• **SOURCE RECORDS**
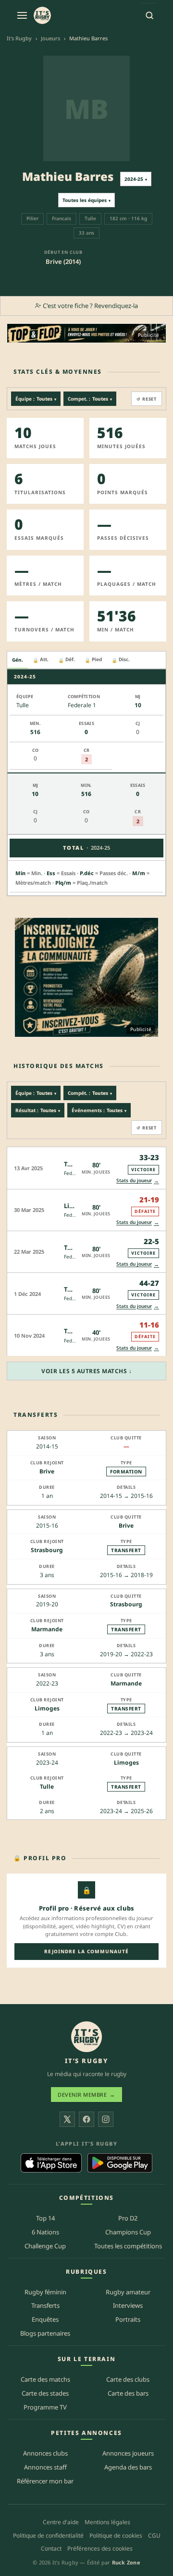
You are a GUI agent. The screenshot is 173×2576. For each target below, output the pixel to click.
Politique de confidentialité (48, 2535)
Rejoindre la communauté (86, 1951)
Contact (51, 2548)
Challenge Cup (45, 2246)
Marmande (46, 1629)
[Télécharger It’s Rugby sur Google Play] (119, 2162)
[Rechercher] (149, 15)
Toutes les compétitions (128, 2246)
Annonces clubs (45, 2453)
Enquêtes (45, 2319)
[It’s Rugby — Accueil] (86, 2036)
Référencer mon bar (45, 2481)
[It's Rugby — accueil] (42, 15)
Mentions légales (107, 2522)
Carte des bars (128, 2393)
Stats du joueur (137, 1180)
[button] (86, 1167)
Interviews (128, 2305)
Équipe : (35, 398)
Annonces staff (45, 2467)
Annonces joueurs (128, 2453)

• **WORK TASK**
Filter the data, keeping only the lines that contain "Annonces".

• **WRITTEN ANSWER**
Annonces clubs (45, 2453)
Annonces staff (45, 2467)
Annonces joueurs (128, 2453)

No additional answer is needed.